Sunday, November 14, 2010

Traditional Marriage? Which Tradition? – by Christopher Ryan, Ph.D., December 19, 2008 – Psychology Today


A common refrain among those arguing against allowing same-sex marriage is that doing so would alter a long-standing trans-cultural definition of marriage. Rick Warren, the controversial evangelist Obama has invited to speak at his inauguration tells Ann Curry in an NBC interview that, "For five thousand years, every single culture and every single religion has defined marriage as a man and a woman."

Hogwash.

The prerequisite for this sort of absolute declaration is absolute ignorance of what one is talking about. In fact, the world is teeming with innumerable examples of marriage that would be unrecognizable to Warren and other so-called traditionalists.

Two spirited ones (formerly known as berdache) were commonly found in many Amerindian cultures.

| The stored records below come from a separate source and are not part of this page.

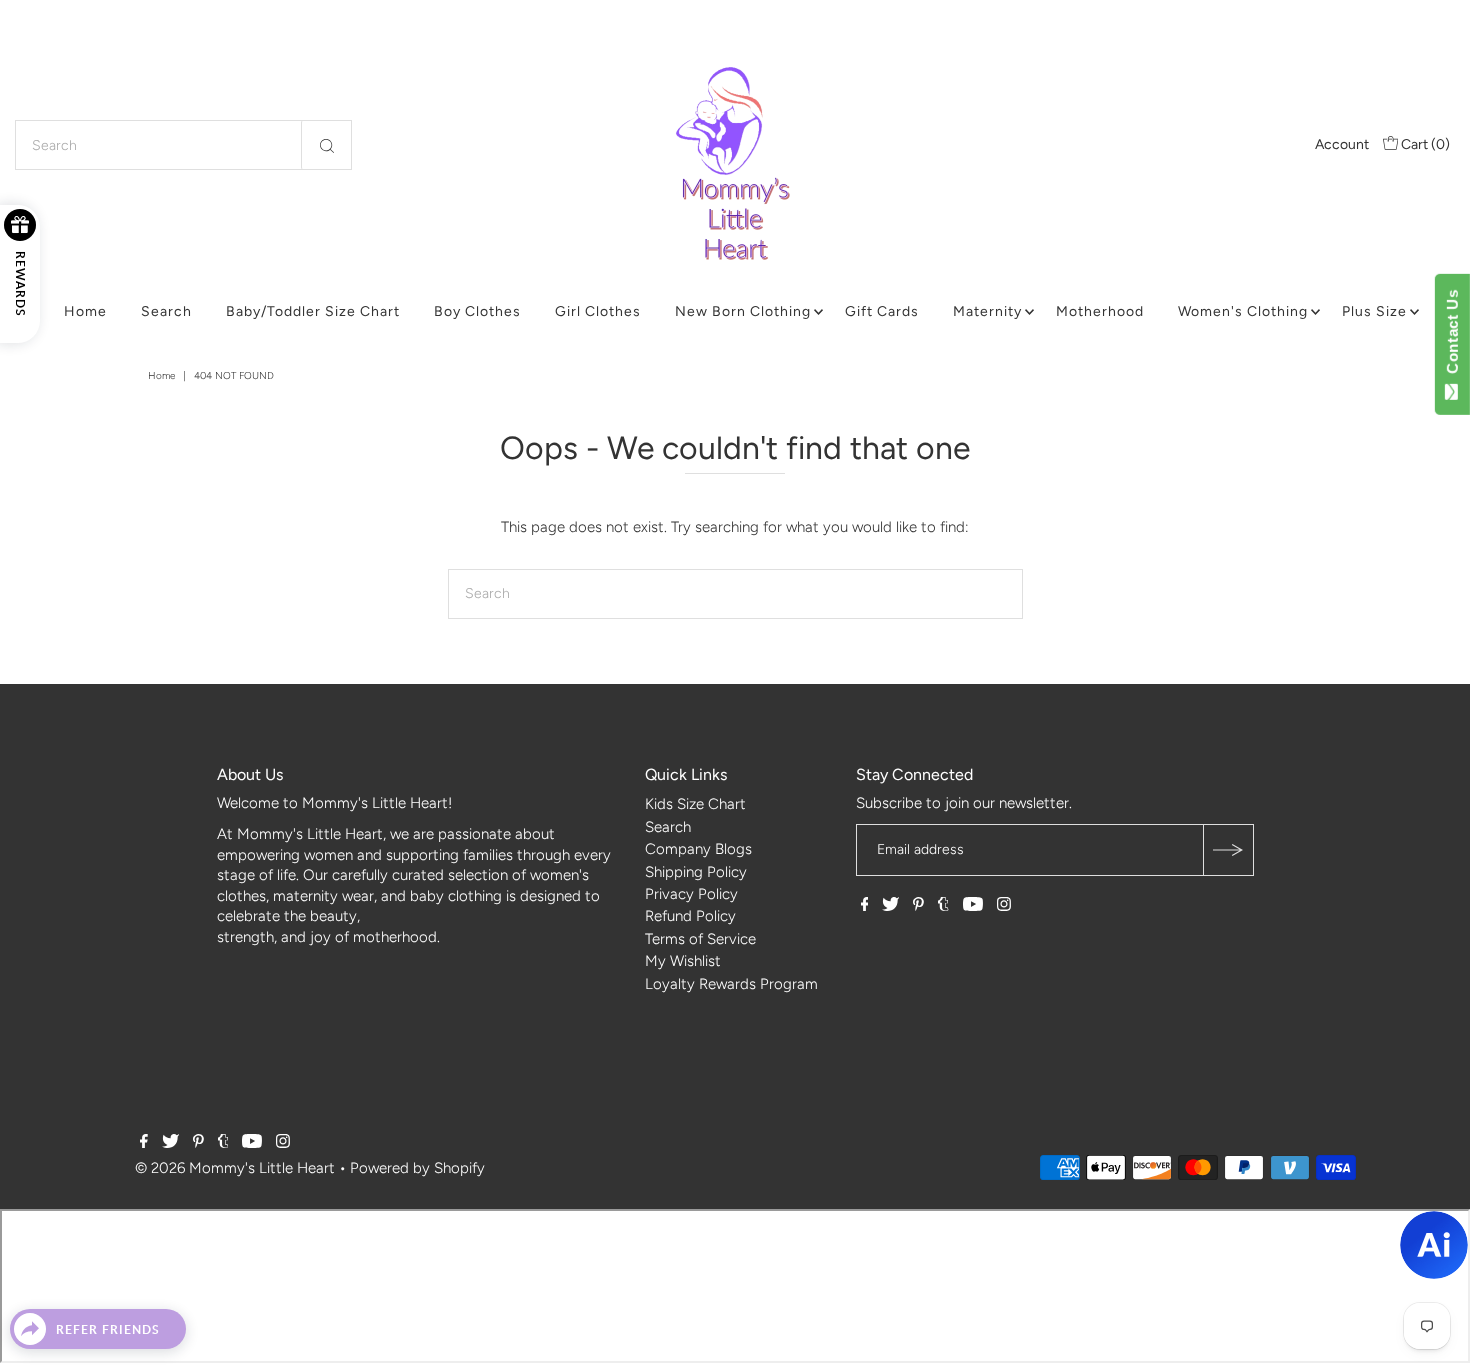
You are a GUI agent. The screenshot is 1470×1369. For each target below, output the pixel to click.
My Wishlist (683, 961)
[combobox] (184, 145)
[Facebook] (865, 906)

They were either biological males who felt the presence of a female soul so strongly that they chose to live their lives as women or vice-versa, females who chose to live as men. Pedro de Magalhães de Gandovo described such women -- whom he called Amazons -- in 1576: "The wear their hair cut in the same way as the men, and go to war with bows and arrows and pursue game, always in company with men; each has a woman to serve her, to whom she says she is married, and they treat each other and speak with each other as man and wife."